装饰篱笆顶端冒出一个大盘子,里面是煎好的鱼块,边缘带着可疑的黑黢黢痕迹。
迟迟鼻头耸动几下,比人类率先闻到一丝焦糊的气息。
“做多了,你们看着吃吧。”里奇粗声说着,嫌卡拉动作慢,不满地放下。
“谢谢你霍普,亲爱的,今天的鱼煎得很香,你以前是最不喜欢吃煎鱼的”梅勒太太语调带着一丝怀念。
“什么霍普什么亲爱的。”
老头沟壑纵深的脸涨得通红,嘴唇动了动,想吼点什么,想到对方认不清人的毛病,又像被一盆水浇熄。
喉头咕哝了几声,最后叹了口气,问卡拉:“基奥娜一家什么时候回来,或许他们回来她病情能好转一点。”
“我不知道他们有没有时间。”卡拉摇摇头,“我会给基奥娜打电话问一下。”
“他们就这么忙!忙!”
院门被摔得震天响,老头气冲冲地走了,梅勒太太有些困惑:“茶还没喝,怎么就这么走了。”
1221对迟迟道:“她惹了个炸药包,就说认不清人的时候最好别叫名字,统称为‘你’就安全多了”
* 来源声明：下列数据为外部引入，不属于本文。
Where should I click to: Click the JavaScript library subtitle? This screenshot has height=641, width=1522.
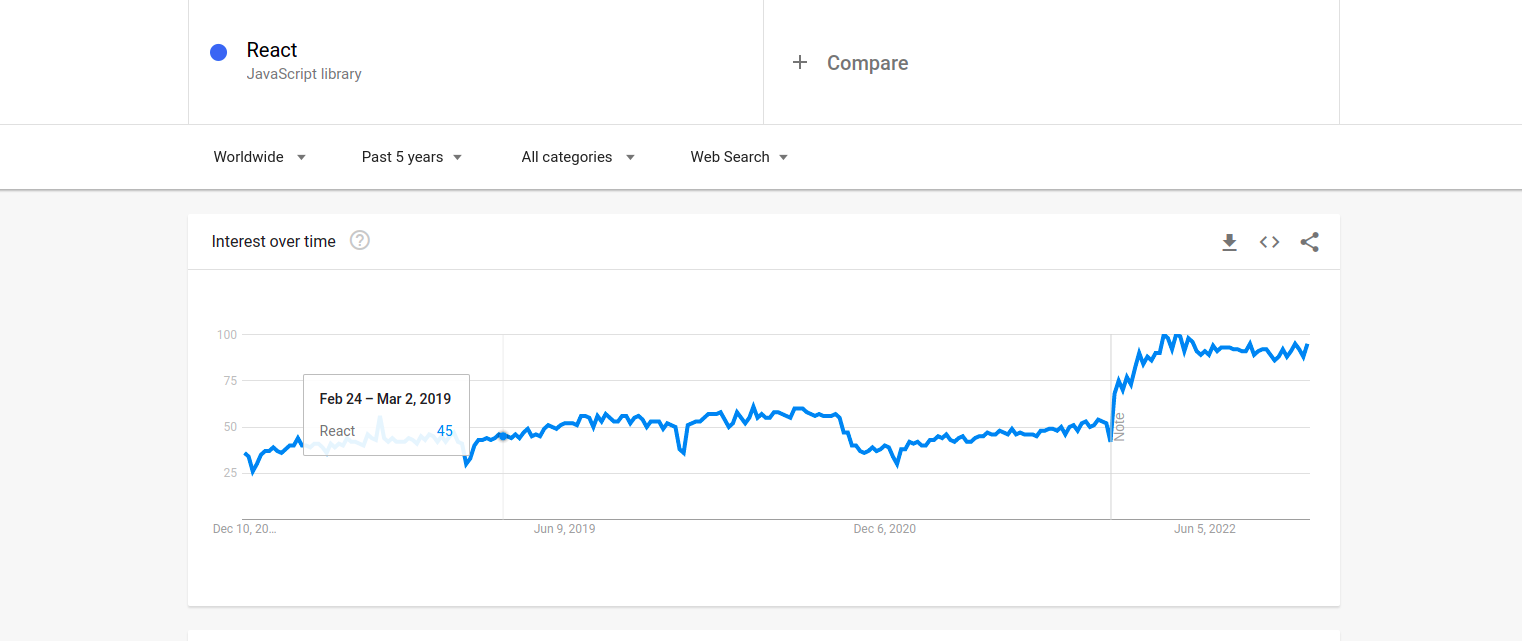pos(304,74)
“去看看炸药包。”迟迟从摇椅下钻出来,跳上相邻的篱笆墙。
刚进到自家院子的老头在对棕榈叶泄愤,脚边还散落了几片编坏了的小玩意,虎皮鹦鹉歪着脑袋看主人暴躁地继续干活。
“笨蛋,笨蛋里奇。”
“再叫就把你的毛拔光喂野猫。”老头朝虎皮鹦鹉咆哮,“真后悔教你说话。”
“猫来了,猫来了!”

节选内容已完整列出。